Kaveh Golestan, veteran cameraman and acclaimed photojournalist, was killed Wednesday April 2 in northern Iraq. He was 52.
Golestan, an Iranian freelance cameraman filming for the BBC, died instantly when he fell on a landmine. He was part of a four-man BBC team filming at Kifri, near the Iranian border, about 60 miles south of Kirkuk.
Producer Stuart Hughes, also wounded in the incident, was taken to the American Military hospital in Sulaymaniya for treatment of a severe foot injury. Correspondent Jim Muir and their local translator were unhurt.

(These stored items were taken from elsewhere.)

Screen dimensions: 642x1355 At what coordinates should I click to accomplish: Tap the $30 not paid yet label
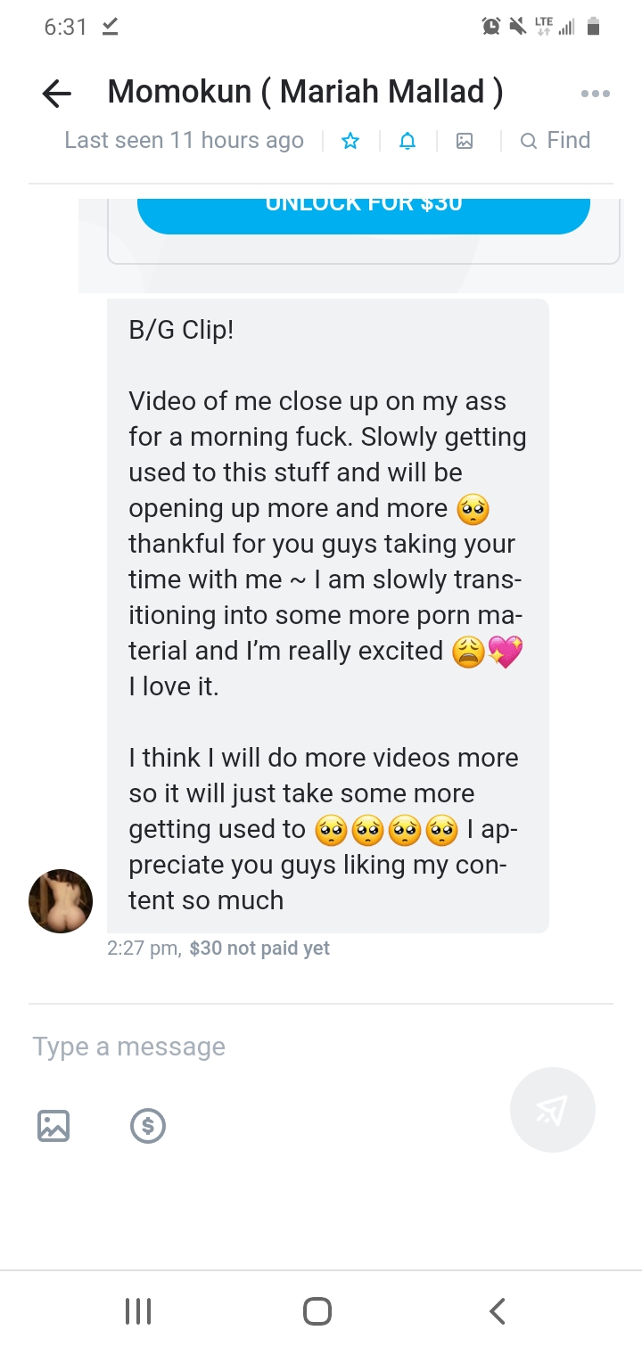tap(259, 949)
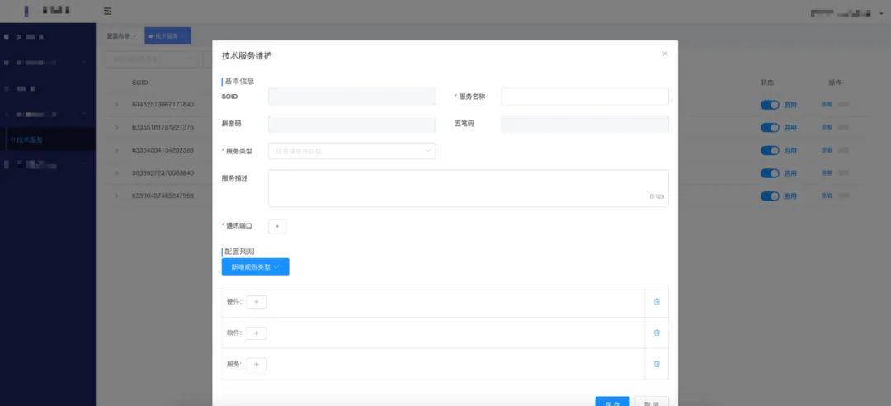Open the 服务类型 dropdown

[x=351, y=151]
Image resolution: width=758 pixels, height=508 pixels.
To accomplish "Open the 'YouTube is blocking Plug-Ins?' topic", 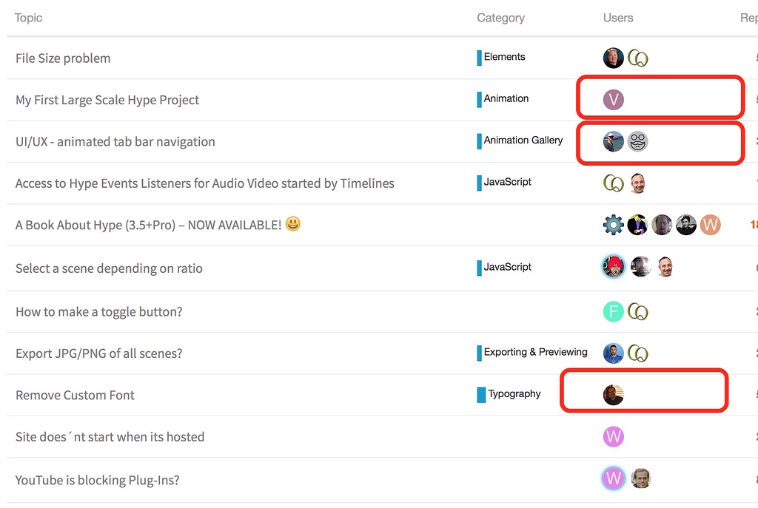I will pyautogui.click(x=97, y=479).
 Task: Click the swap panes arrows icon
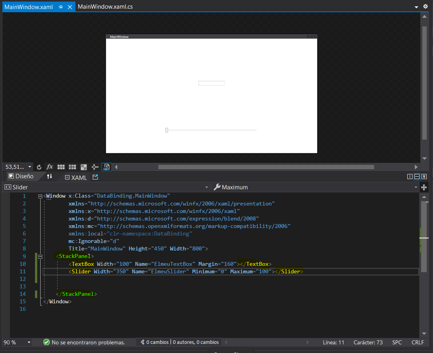click(x=49, y=177)
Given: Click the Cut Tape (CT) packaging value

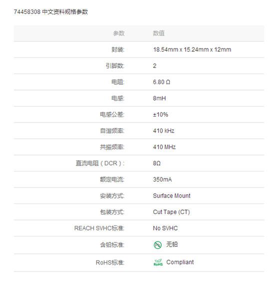Looking at the screenshot, I should click(171, 212).
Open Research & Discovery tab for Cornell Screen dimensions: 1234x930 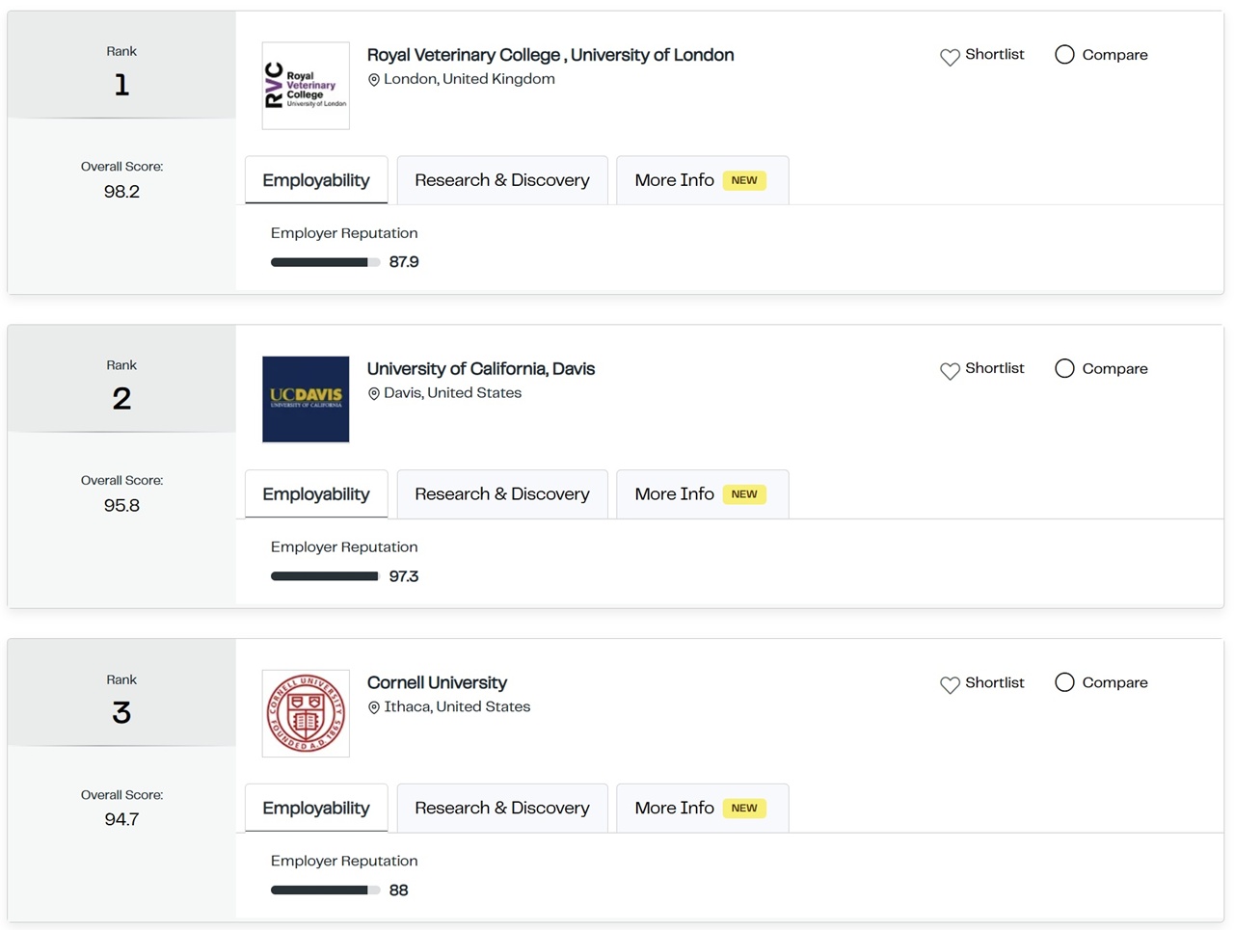pyautogui.click(x=501, y=808)
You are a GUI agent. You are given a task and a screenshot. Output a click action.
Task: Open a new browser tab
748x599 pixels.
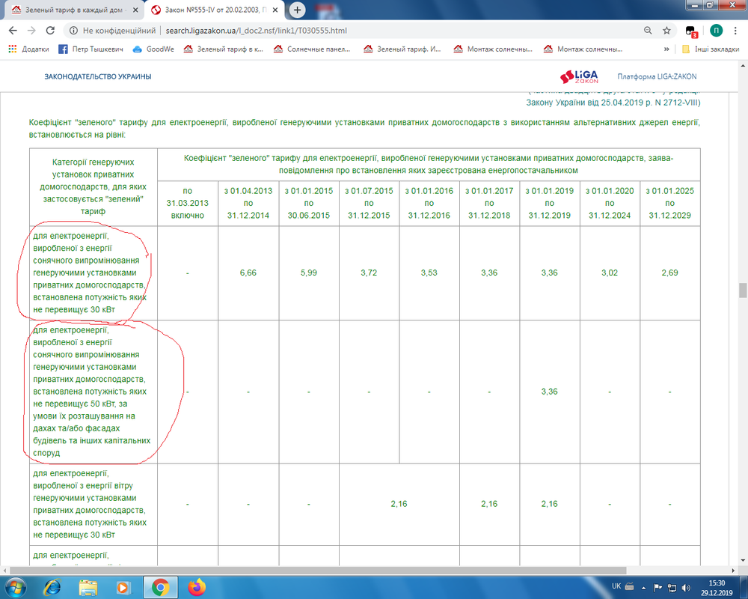point(297,10)
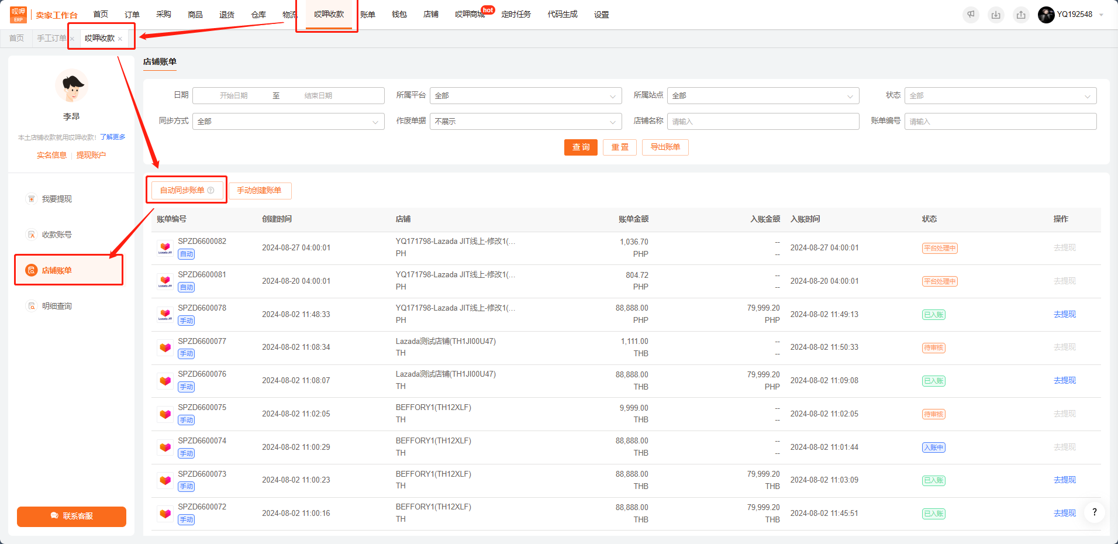Click the 了解更多 link

pos(113,137)

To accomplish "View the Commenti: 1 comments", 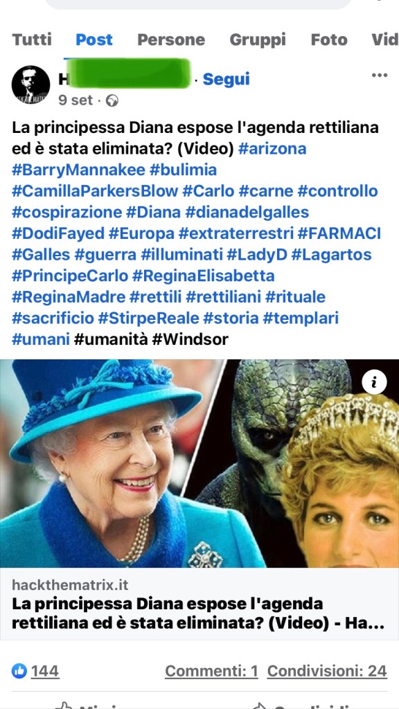I will coord(211,671).
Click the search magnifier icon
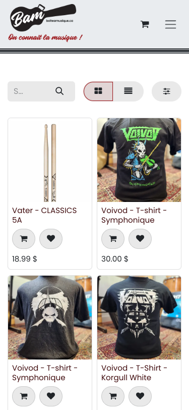The height and width of the screenshot is (410, 189). click(x=59, y=91)
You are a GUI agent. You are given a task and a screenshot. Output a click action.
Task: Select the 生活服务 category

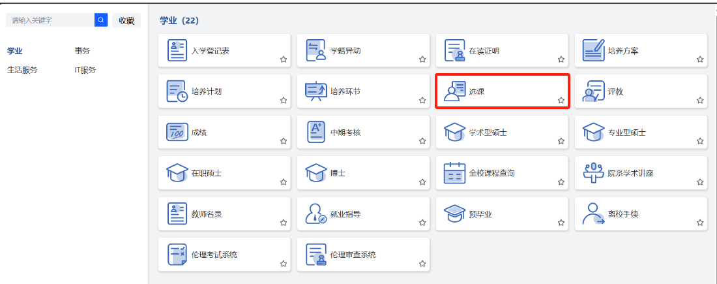coord(22,70)
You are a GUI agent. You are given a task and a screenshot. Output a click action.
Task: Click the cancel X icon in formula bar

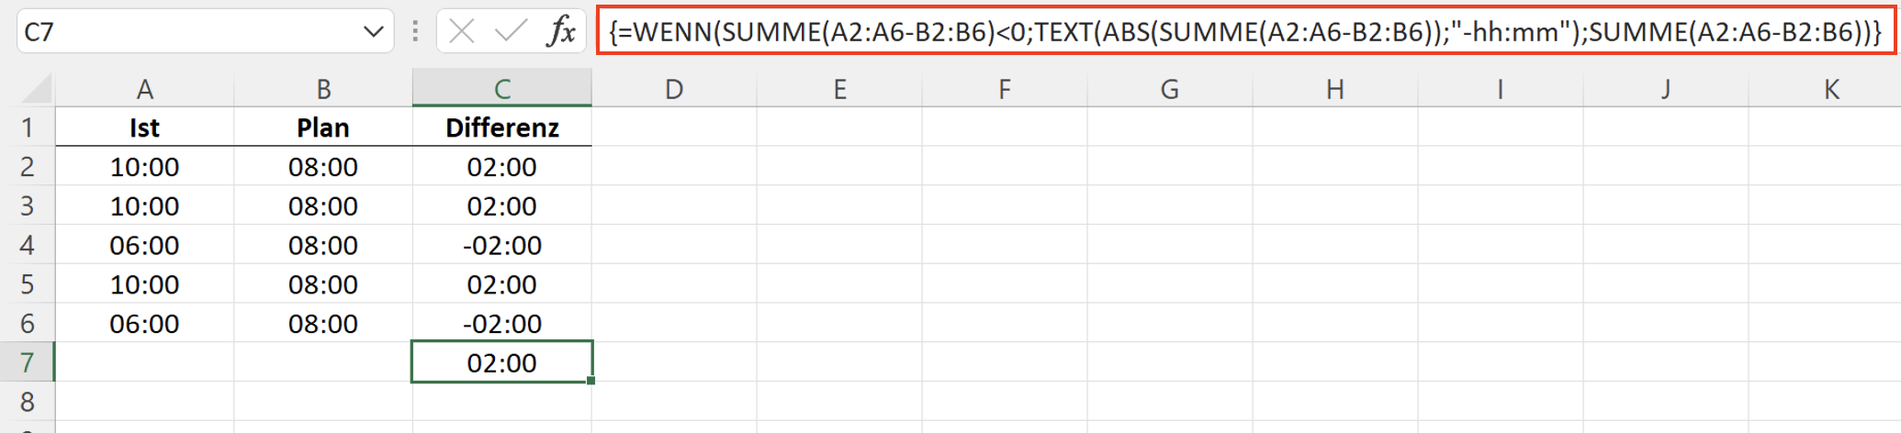point(462,31)
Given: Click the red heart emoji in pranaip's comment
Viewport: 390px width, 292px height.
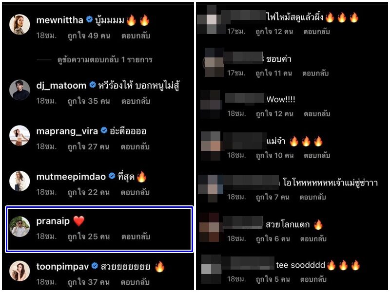Looking at the screenshot, I should (79, 221).
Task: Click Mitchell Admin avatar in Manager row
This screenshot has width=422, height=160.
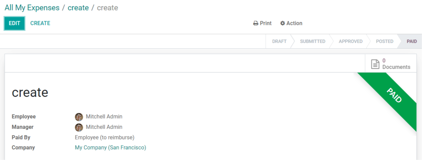Action: pos(79,127)
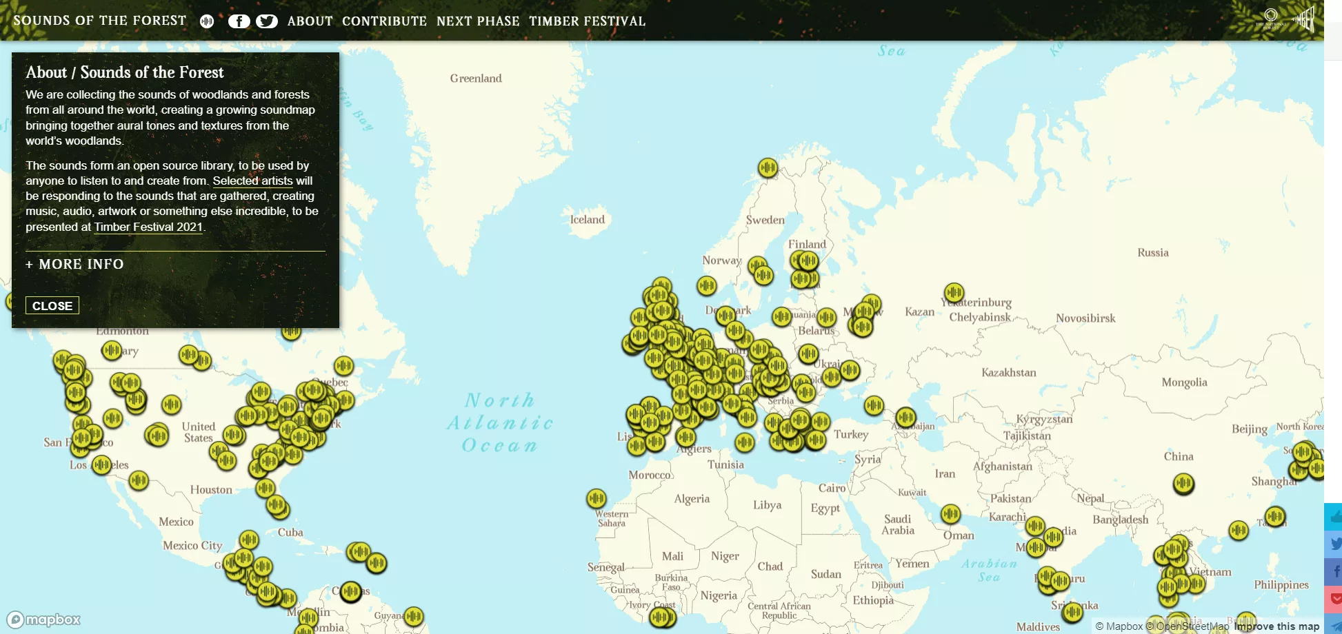Open the Twitter icon in the header
The image size is (1342, 634).
267,21
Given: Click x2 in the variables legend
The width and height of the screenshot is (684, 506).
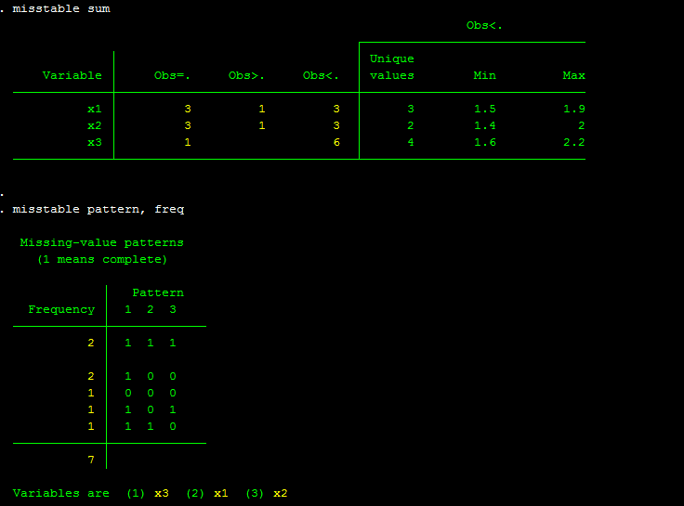Looking at the screenshot, I should 280,493.
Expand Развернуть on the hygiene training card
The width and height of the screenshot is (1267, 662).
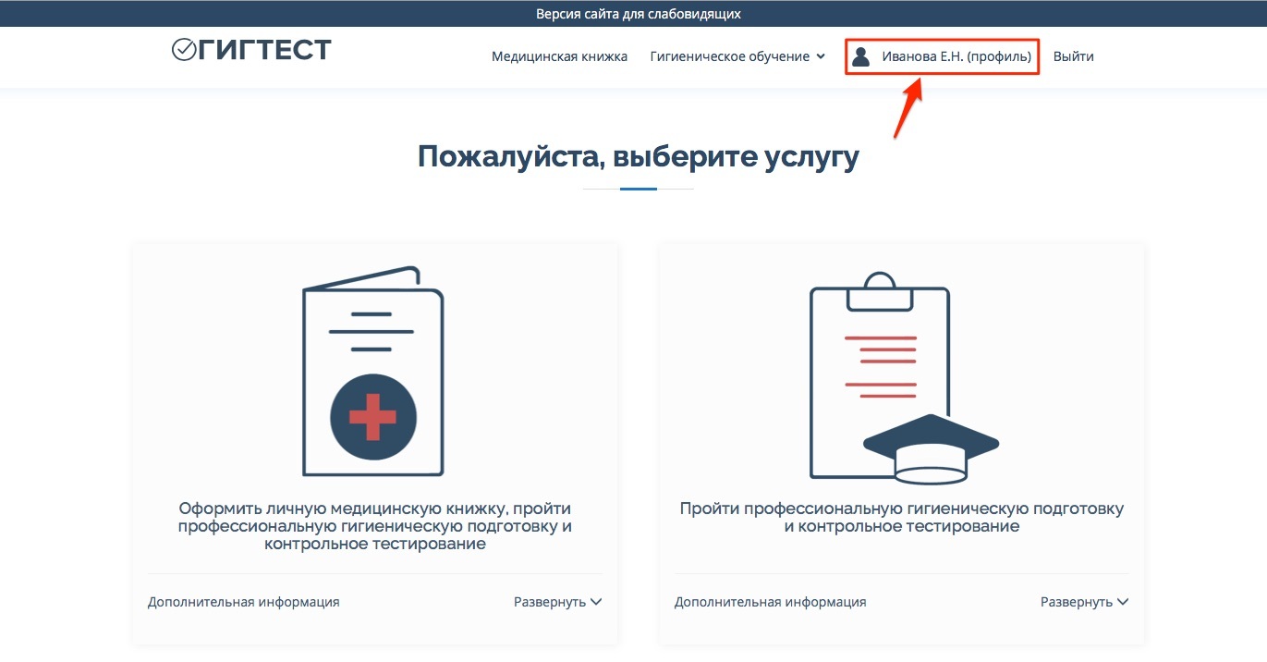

Golestan, the son of Iranian filmmaker and author Ebrahim Golestan, was among Iran’s most admired photographers. He drew particular acclaim for his photo coverage of the 1979 Iranian revolution and the Iraqi government’s 1988 poison gas attack on the Kurdish town of Halabja. He also covered the Iran-Iraq war and the American campaign in Afghanistan last year. Golestan had campaigned for freedom of expression in Iran. According to the BBC, an Iranian court gave him a suspended sentence after his footage of children inside the Hazrat Ali asylum was shown on CNN.
He had been working for the BBC as a freelancer for three years, mainly working out of their Tehran bureau, in September 2000. He had previously also worked for the Associated Press Television News and Time Magazine. He lived in London and Tehran and often taught college-level journalism.
He is survived by his wife and a 19-year-old son. Both live in Tehran.